Bei Flächen ab 500 m2 stösst der Einmannbetrieb an seine Grenzen. Hierbei werden Pflästererfirmen aus dem persönlichen Netzwerk beigezogen. Auch das berufsübergreifende Teamwork mit einigen GaLaBau-Betrieben ist bestens eingespielt. Regelmässig arbeitet der Pflästerer für Forster Gartenbau – Gärtner von Eden in Titterten im Raum Basel oder Bösiger Gartenbau AG in Gelterkinden. Schnittstellen der Zusammenarbeit sind dadurch definiert, dass der GaLaBau-Betrieb die Fundationsschichten für die Belagsfläche erstellt und die Steinlieferung erledigt. Epple schätzt es, wenn er gleich zu Beginn beigezogen wird. Die Beihilfe beim Abstecken und die Überprüfung der Höhen haben sich bewährt. Die Arbeitsvorbereitung im Allgemeinen und optimale Platzierung der Steinlager im Speziellen sorgen für ein effektives Arbeiten und erhöhen die Flächenleistung. Auf welcher Seite wird das Steinlager platziert? Wie viel Platz muss zwischen Pflästerung und Steinlager sein? Punkte, die auch im Hinblick auf eine ergonomische Arbeitshaltung bedeutend sind. Wer wie Epple 110 Tonnen Pflastersteine im Jahr versetzt – darauf belief sich die Menge im vergangenen Jahr –, weiss, wie wichtig die Arbeitshaltung ist. Um den Folgen einseitiger Belastung von Handgelenken und Schulter vorzubeugen, geben Physiotherapeuten in den Pflästererkursen Tipps, wie sich die Arbeitshaltung optimieren lässt. Der Einsatz des Pflästererschemels ist Standard und reduziert die körperliche Belastung.

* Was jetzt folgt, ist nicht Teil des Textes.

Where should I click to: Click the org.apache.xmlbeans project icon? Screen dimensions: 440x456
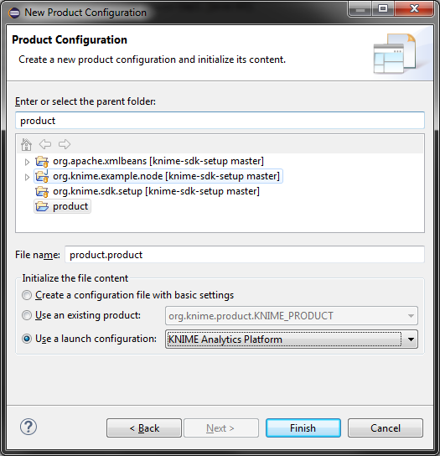pyautogui.click(x=42, y=161)
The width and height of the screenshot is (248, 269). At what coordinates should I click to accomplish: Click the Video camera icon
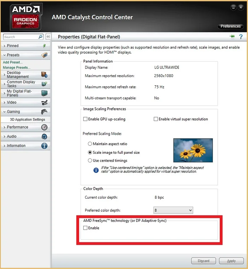(45, 103)
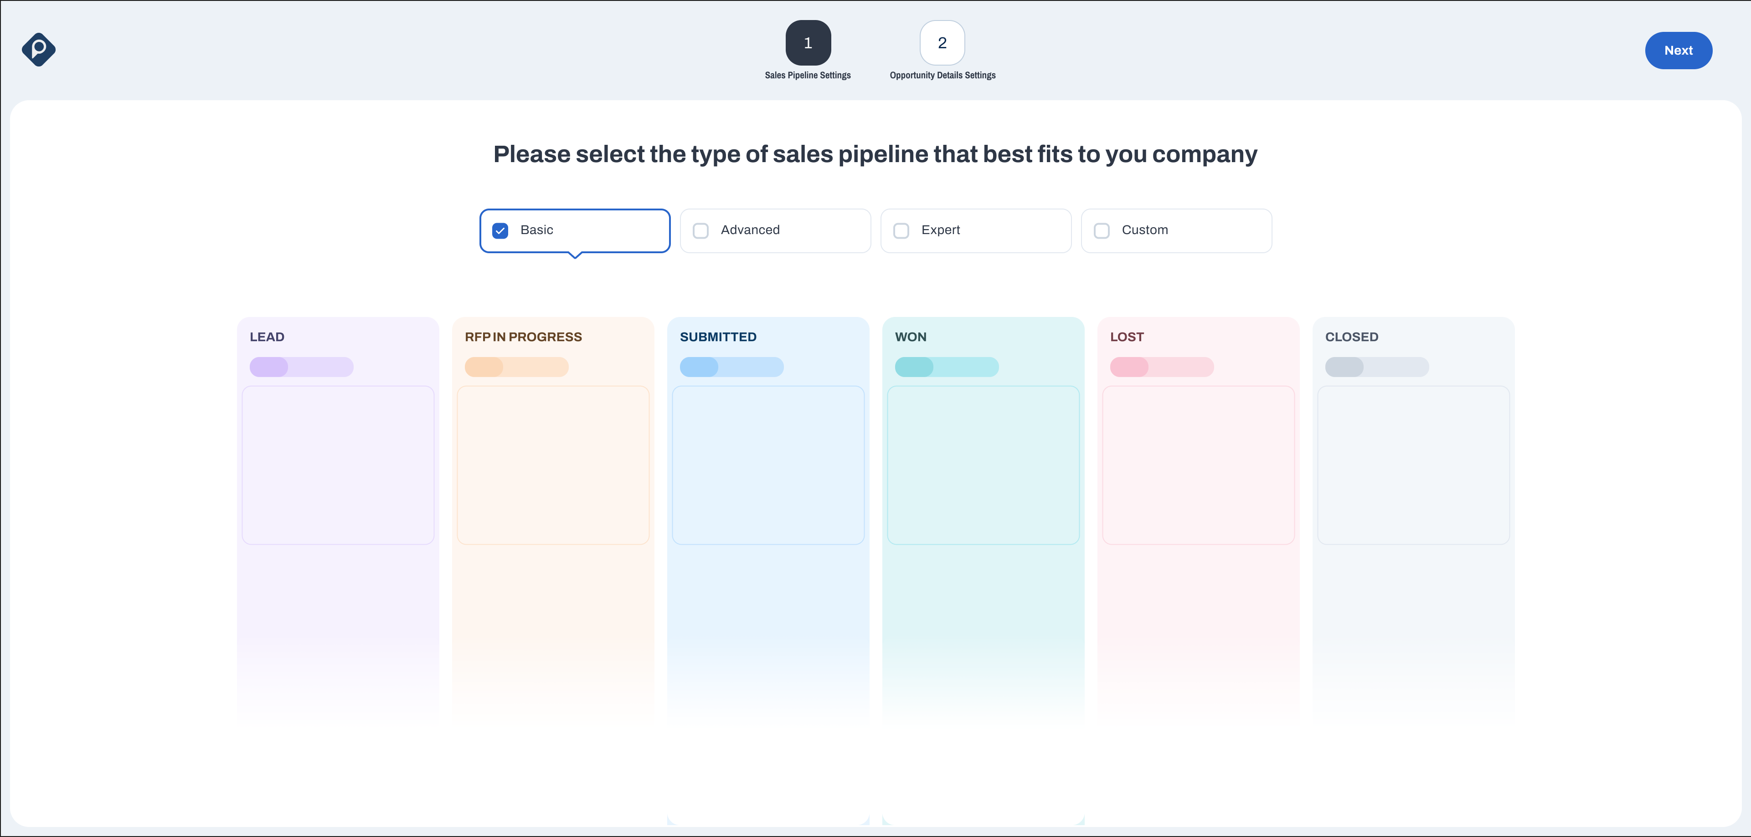
Task: Click the teal pill under WON
Action: point(947,367)
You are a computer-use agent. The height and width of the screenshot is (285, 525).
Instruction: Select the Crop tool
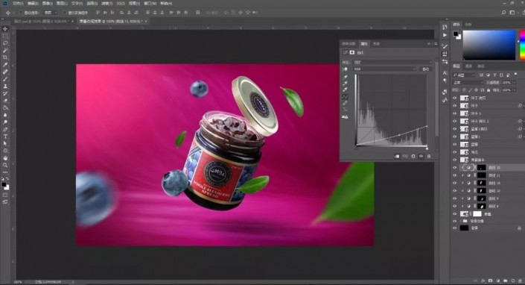coord(5,57)
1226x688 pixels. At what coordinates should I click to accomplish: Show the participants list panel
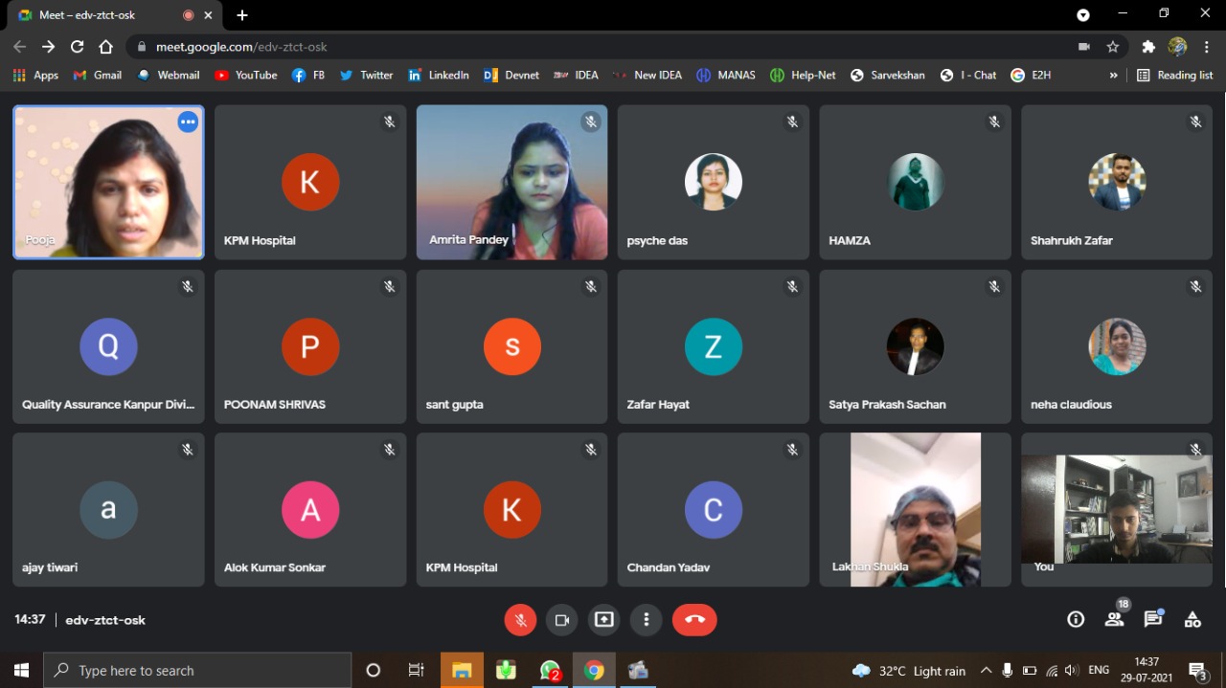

«Pflästerungen sind nur dann viel wert, wenn sie nach den Regeln der Kunst
gebaut werden», wie Epple anmerkt.
So selbstverständlich dies erscheint,
so häufig fehlt diese Einsicht. Das Pflästererhandwerk werde oft unterschätzt. Wie Epple aus dem Blickwinkel als Kursleiter feststellt, sind die in der Landschaftsgärtnerausbildung vermittelten Grundkenntnisse nicht ausreichend, um all die Pflästerarten und -techniken kennenzulernen und anwenden zu können. «Das Wissen ist nicht vertieft.» Vor diesem Hintergrund kaum erstaunlich ist, dass 80 % der Gutachten, die der Schweizerische Pflästererverband erstellt, auf Mängel bei Pflästerungen zurückgehen, die von Landschaftsgärtnern erstellt worden sind. Im GaLaBau wird deshalb vermehrt in die Weiterbildung im Pflästern investiert. Grössere GaLaBau-Betriebe führen zum Teil auch eigene Pflästerteams. Unter bestimmten Auflagen können sie neu auch Pflästerer ausbilden.
Beruf mit Zukunft
Die Flächenleistung kommt mit der Routine. Epple weiss sehr zu schätzen, dass ihm sein Lehrbetrieb, der im Raum Basel führende Pflästererbetrieb Pensa Strassenbau AG, ermöglichte, 80 bis 90 % in der Ausbildungszeit zu pflästern. Victor Pensa, Ausbildner und überzeugter Berufsmann, ermahnte seine Auszubildenden regelmässig: «Eure Fehler sieht man jahrelang.» Intelligenz und Durchhaltevermögen sind wichtige Voraussetzungen für diesen Beruf. «Man muss genügend intelligent sein und genügend blöd, um diesen Beruf auszuüben», zitiert Epple einen in Pflästererkreisen beliebten Spruch. «Intelligenz ist erforderlich für all die nötigen Berechnungen rund um Aufbauhöhen, Bogenverlauf, Feldbreite und Handhabung der mathematischen Formeln. Gleichzeitig muss man bereit sein, auf den Boden zu gehen und sich reinzuknien.» Auch wenn sich die Nachwuchssuche derzeit schwierig gestaltet, ist
Epple überzeugt: «Der Beruf hat Zukunft. Pflästerer werden immer gebraucht. Der Beruf gibt auch viel zurück. Erstellt werden Werke, die einen selbst überdauern.»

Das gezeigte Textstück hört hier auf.